§ **Problema planteado**
Extrae sin alteraciones, del texto sobre las ceremonias inaugurales de eventos deportivos, el pasaje que va de "Para nadie es" a "precisa coreografía ideológica.", ambos incluidos.

§ **Fragmento seleccionado**
-=-=-=-=-

La inauguración de eventos deportivos como una de las bellas artes


Para nadie es un secreto la creciente importancia geopolítica de, al menos, dos eventos deportivos: los mundiales de futbol y los juegos olímpicos. Lo que está en juego allí, más allá de la destreza de algunos deportistas, es la legitimidad de los Estados-nación (supuestamente en crisis hace ya décadas) y la reproducción de un orden mundial específico, en el que ciertos países justifican el poder sobre otros según una compleja y precisa coreografía ideológica.
Geopolíticamente, entonces, la competencia principal tiene que ver con la elección de la sede de estos eventos. En el caso de los juegos olímpicos, la decisión histórica de llevar los juegos a China en 2008 marcó el definitivo lanzamiento simbólico de una nueva potencia económica; por eso los chinos no dudaron en hacer los juegos más costosos de la historia (gastaron 37.000 millones de dólares) y se cuidaron muy bien de ofrecer un espectáculo contundente que incluyó decenas de miles de (muy) disciplinados intérpretes. La oportunidad ofrecida a los chinos de representar su poderío frente a miles de millones de espectadores fue bien aprovechada, y dejó un precedente que las siguientes sedes debían tomar en cuenta. Pero el hito marcado por Beijing 2008 no consistió solamente en dar un espectáculo inaugural de semejantes proporciones, consistió también en que consolidó un guión que venía tomando forma tímidamente desde anteriores ceremonias inaugurales. Un guión que consiste básicamente en sintetizar los logros históricos de la sede elegida, y por tanto las deudas históricas que el mundo entero tiene con ella.

-=-=-=-=-

§ **Extracto del listado**
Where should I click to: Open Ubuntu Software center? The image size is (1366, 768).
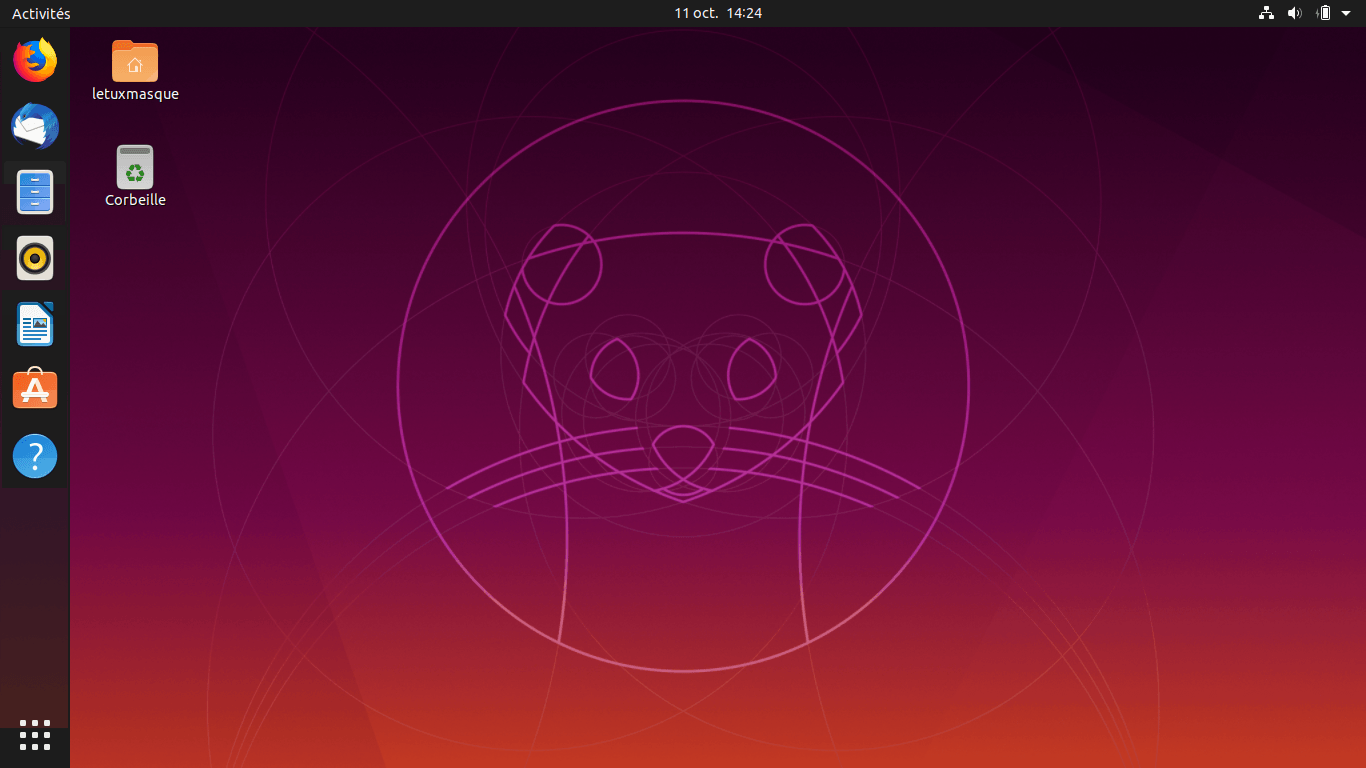point(34,389)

-=-=-=-=-

§ **Respuesta**
Para nadie es un secreto la creciente importancia geopolítica de, al menos, dos eventos deportivos: los mundiales de futbol y los juegos olímpicos. Lo que está en juego allí, más allá de la destreza de algunos deportistas, es la legitimidad de los Estados-nación (supuestamente en crisis hace ya décadas) y la reproducción de un orden mundial específico, en el que ciertos países justifican el poder sobre otros según una compleja y precisa coreografía ideológica.